→ RECORDS TO USE
++++++++

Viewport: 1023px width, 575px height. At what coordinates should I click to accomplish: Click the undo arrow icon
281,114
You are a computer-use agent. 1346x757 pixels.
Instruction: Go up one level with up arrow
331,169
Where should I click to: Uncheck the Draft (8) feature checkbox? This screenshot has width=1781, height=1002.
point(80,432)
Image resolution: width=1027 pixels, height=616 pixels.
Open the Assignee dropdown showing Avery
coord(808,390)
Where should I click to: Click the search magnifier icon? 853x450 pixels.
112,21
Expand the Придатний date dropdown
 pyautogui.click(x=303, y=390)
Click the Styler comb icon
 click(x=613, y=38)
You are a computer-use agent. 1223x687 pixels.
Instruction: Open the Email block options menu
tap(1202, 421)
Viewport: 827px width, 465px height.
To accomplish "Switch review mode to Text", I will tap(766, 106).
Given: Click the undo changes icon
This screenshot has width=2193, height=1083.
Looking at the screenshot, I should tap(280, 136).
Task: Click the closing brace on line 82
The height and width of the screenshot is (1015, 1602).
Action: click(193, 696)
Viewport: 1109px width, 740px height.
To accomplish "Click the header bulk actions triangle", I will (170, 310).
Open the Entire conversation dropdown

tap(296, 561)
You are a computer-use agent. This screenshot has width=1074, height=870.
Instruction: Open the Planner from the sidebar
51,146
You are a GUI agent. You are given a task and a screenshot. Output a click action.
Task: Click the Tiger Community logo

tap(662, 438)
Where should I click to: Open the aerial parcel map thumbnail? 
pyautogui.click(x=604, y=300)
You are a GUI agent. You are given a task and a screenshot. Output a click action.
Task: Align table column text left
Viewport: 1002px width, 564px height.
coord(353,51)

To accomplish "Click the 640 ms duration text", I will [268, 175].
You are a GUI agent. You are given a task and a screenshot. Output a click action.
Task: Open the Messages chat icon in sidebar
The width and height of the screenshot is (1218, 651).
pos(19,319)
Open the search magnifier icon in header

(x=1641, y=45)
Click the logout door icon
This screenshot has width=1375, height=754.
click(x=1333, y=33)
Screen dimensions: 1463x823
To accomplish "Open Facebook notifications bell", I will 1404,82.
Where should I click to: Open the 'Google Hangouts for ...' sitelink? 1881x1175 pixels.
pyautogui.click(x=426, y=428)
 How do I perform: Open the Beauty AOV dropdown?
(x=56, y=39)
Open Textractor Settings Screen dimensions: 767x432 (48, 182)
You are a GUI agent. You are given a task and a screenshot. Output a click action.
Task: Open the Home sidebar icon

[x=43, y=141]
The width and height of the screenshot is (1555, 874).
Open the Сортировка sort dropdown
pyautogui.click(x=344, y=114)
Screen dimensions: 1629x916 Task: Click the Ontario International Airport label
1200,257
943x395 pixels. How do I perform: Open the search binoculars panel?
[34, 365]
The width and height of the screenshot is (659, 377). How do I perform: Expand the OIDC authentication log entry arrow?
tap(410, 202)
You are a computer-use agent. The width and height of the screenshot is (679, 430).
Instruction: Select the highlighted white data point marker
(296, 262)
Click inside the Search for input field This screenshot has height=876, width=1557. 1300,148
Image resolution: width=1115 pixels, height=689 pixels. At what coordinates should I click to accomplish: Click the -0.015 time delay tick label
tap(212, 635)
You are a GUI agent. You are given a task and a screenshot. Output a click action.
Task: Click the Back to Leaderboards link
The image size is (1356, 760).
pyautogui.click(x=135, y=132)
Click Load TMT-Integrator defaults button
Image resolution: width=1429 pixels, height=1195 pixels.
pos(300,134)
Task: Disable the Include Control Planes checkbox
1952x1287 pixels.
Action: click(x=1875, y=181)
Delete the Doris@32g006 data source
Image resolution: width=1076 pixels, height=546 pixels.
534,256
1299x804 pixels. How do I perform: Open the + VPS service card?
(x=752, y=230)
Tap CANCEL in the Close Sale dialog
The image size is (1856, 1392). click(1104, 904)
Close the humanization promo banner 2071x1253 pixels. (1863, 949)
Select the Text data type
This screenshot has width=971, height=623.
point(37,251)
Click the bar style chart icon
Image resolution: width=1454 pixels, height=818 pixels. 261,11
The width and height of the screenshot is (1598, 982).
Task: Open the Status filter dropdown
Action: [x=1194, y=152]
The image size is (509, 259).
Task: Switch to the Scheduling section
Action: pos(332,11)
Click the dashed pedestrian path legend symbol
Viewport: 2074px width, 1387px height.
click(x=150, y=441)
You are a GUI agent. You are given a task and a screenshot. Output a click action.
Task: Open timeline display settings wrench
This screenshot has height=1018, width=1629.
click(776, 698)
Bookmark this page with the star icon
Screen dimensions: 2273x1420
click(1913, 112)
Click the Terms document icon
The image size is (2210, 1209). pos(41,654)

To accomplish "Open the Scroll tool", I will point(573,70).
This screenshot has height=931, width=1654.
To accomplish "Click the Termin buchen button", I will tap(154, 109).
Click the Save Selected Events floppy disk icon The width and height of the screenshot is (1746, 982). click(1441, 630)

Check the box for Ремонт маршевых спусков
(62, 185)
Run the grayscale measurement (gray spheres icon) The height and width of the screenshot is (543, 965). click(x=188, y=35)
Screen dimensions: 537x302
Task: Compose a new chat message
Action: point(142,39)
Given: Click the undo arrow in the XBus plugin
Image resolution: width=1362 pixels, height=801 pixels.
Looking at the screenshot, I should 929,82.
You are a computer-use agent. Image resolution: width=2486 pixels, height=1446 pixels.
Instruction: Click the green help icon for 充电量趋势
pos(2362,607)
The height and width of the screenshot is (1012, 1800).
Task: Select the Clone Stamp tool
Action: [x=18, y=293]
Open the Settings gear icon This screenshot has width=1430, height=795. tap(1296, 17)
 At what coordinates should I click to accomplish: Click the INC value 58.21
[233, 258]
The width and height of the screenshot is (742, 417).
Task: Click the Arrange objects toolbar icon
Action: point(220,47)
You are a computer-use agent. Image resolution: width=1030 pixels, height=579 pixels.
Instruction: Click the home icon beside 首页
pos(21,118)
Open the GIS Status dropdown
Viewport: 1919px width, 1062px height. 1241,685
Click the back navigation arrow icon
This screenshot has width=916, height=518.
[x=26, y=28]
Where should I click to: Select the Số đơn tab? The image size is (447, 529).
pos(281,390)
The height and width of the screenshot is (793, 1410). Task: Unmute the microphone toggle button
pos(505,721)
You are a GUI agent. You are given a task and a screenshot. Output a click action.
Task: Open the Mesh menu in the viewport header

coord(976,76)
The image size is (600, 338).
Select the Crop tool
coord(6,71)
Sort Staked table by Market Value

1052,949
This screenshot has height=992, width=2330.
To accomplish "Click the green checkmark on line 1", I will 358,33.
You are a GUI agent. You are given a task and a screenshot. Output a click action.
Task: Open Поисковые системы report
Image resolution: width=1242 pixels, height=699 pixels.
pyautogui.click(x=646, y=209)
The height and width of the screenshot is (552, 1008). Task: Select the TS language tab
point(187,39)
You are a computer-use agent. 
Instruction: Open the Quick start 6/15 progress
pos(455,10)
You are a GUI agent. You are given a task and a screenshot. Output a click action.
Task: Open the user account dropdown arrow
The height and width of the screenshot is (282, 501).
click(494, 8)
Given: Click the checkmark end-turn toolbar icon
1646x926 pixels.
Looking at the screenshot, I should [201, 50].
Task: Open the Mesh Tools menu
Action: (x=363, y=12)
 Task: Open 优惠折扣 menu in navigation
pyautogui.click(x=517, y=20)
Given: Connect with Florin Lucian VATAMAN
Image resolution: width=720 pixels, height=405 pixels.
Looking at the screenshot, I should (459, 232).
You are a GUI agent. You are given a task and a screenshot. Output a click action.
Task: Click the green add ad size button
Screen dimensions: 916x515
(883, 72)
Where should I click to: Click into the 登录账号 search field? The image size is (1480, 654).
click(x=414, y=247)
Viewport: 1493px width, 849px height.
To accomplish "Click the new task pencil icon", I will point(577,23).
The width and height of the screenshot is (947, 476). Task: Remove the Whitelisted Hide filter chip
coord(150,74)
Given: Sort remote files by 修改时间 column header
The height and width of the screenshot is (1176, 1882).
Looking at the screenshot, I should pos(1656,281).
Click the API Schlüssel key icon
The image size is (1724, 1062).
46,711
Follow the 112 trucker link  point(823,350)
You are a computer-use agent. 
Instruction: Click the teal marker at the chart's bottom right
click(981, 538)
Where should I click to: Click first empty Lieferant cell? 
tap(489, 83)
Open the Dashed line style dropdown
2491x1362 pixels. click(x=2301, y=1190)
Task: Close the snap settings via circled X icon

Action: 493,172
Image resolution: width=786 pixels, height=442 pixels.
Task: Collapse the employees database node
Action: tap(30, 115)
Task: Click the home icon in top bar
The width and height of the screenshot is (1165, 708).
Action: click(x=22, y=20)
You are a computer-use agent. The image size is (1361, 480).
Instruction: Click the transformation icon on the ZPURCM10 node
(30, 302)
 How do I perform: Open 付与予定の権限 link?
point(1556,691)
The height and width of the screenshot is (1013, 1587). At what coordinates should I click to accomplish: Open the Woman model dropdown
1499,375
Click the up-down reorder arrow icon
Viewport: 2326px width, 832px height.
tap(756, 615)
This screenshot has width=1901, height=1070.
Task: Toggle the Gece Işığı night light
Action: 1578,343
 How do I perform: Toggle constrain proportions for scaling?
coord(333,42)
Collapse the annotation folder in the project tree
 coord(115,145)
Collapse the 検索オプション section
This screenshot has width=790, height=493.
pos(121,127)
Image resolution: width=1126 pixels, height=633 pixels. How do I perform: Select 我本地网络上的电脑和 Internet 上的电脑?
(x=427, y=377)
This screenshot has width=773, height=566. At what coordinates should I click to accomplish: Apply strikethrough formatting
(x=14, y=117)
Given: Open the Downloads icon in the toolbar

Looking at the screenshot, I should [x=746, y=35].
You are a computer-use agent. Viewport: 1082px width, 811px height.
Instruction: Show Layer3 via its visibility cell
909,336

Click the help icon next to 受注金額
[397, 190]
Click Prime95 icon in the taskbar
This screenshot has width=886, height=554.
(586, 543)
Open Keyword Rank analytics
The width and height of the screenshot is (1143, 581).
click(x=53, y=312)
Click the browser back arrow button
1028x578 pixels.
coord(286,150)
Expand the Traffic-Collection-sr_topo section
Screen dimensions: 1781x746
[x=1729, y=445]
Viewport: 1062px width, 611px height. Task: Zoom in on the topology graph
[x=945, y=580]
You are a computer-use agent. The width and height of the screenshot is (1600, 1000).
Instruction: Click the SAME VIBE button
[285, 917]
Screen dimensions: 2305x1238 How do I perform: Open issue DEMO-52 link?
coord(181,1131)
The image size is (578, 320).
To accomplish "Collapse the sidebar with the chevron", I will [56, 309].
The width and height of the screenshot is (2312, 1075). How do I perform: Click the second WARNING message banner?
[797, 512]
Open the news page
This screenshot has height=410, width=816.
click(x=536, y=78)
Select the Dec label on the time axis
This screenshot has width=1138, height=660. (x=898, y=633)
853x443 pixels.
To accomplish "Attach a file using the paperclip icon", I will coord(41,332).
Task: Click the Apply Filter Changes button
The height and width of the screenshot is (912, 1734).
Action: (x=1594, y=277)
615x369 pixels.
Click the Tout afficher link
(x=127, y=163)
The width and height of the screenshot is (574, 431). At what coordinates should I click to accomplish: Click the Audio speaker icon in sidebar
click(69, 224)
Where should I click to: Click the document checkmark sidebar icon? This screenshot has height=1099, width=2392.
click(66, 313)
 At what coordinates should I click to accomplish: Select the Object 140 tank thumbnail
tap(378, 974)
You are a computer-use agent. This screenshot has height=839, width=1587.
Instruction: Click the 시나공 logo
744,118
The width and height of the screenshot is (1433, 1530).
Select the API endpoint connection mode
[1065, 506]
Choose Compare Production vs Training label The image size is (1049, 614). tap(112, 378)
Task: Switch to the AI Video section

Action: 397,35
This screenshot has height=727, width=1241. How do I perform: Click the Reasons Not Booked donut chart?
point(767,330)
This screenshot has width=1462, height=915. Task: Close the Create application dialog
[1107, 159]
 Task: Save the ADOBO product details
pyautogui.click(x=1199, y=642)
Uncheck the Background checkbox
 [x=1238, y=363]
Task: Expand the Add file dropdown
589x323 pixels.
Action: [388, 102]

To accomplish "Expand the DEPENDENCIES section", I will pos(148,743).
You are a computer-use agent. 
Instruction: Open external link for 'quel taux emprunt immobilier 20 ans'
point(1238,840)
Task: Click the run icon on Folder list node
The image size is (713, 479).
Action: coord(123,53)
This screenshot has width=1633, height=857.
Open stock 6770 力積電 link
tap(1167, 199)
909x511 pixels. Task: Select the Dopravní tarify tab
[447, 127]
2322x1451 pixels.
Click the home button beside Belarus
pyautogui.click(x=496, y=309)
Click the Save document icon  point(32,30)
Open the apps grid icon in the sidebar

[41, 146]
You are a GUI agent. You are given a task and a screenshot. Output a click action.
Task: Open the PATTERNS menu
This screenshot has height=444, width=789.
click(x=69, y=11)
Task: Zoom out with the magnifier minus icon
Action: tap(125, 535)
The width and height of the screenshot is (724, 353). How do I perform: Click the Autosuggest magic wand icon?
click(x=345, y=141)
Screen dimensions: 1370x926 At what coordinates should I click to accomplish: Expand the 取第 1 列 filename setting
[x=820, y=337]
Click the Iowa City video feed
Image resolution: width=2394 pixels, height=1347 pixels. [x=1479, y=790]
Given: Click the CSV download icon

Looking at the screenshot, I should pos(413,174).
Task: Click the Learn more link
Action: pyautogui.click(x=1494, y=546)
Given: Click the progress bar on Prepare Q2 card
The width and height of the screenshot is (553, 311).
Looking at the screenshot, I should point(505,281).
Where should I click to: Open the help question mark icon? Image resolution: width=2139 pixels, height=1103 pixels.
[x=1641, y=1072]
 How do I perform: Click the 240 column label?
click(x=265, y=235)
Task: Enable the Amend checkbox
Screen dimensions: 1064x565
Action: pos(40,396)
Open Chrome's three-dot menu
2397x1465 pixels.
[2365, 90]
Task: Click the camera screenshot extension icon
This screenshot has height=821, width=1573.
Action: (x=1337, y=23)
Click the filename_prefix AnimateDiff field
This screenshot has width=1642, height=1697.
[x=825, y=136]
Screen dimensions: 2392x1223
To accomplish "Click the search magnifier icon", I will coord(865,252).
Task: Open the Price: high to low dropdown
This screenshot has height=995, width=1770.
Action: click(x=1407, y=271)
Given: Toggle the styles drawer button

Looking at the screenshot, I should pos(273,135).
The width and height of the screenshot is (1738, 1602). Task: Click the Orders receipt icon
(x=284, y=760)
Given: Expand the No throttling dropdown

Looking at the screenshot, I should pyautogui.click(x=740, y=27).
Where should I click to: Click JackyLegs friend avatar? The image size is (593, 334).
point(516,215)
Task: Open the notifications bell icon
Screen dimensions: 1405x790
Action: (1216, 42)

++++++++

→ WHAT IS BEING ASKED
Using the listing above, show each line with the word "notifications" in it.

→ REPLY
To accomplish "Open Facebook notifications bell", I will 1404,82.
Task: Open the notifications bell icon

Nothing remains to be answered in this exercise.